## Aim of the exercise
Write out the full listing exactly.

## Data for analysis

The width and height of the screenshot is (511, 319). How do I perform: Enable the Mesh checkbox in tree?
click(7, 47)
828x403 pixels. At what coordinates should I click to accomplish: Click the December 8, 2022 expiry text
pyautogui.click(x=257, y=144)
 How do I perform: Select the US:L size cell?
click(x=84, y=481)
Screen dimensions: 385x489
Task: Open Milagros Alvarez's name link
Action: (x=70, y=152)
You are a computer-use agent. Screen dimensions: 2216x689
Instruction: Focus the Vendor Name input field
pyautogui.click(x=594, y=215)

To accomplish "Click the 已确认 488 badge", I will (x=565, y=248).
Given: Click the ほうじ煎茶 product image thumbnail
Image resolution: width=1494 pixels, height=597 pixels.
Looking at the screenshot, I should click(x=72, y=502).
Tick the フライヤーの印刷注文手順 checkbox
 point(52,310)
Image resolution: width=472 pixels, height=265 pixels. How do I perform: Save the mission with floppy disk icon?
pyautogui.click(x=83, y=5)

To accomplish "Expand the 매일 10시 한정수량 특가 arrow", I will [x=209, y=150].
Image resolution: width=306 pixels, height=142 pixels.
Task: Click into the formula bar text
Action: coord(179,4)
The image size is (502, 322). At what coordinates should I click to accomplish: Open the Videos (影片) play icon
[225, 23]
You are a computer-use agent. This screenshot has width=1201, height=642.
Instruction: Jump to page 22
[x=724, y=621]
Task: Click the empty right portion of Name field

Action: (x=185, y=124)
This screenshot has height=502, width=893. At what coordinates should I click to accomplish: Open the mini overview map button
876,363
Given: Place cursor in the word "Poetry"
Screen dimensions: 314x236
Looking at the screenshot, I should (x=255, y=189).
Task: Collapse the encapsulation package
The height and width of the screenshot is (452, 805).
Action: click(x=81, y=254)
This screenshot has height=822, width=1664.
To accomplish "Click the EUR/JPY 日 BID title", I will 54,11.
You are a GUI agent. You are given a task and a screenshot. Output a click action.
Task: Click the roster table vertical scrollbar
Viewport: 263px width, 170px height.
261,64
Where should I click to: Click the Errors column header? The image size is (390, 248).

## Problem solution
The width and height of the screenshot is (511, 319). How do I perform: Enable the Mesh checkbox in tree?
click(7, 47)
828x403 pixels. At what coordinates should I click to accomplish: Click the December 8, 2022 expiry text
pyautogui.click(x=257, y=144)
 How do I perform: Select the US:L size cell?
click(x=84, y=481)
Screen dimensions: 385x489
Task: Open Milagros Alvarez's name link
Action: (x=70, y=152)
You are a computer-use agent. Screen dimensions: 2216x689
Instruction: Focus the Vendor Name input field
pyautogui.click(x=594, y=215)

To accomplish "Click the 已确认 488 badge", I will (x=565, y=248).
Given: Click the ほうじ煎茶 product image thumbnail
Image resolution: width=1494 pixels, height=597 pixels.
Looking at the screenshot, I should click(x=72, y=502).
Tick the フライヤーの印刷注文手順 checkbox
 point(52,310)
Image resolution: width=472 pixels, height=265 pixels. How do I perform: Save the mission with floppy disk icon?
pyautogui.click(x=83, y=5)

To accomplish "Expand the 매일 10시 한정수량 특가 arrow", I will [x=209, y=150].
Image resolution: width=306 pixels, height=142 pixels.
Task: Click into the formula bar text
Action: coord(179,4)
The image size is (502, 322). At what coordinates should I click to accomplish: Open the Videos (影片) play icon
[225, 23]
You are a computer-use agent. This screenshot has width=1201, height=642.
Instruction: Jump to page 22
[x=724, y=621]
Task: Click the empty right portion of Name field

Action: (x=185, y=124)
This screenshot has height=502, width=893. At what coordinates should I click to accomplish: Open the mini overview map button
876,363
Given: Place cursor in the word "Poetry"
Screen dimensions: 314x236
Looking at the screenshot, I should (x=255, y=189).
Task: Collapse the encapsulation package
The height and width of the screenshot is (452, 805).
Action: click(x=81, y=254)
This screenshot has height=822, width=1664.
To accomplish "Click the EUR/JPY 日 BID title", I will 54,11.
You are a GUI agent. You are given a task and a screenshot. Output a click action.
Task: Click the roster table vertical scrollbar
Viewport: 263px width, 170px height.
261,64
Where should I click to: Click the Errors column header? The image size is (390, 248).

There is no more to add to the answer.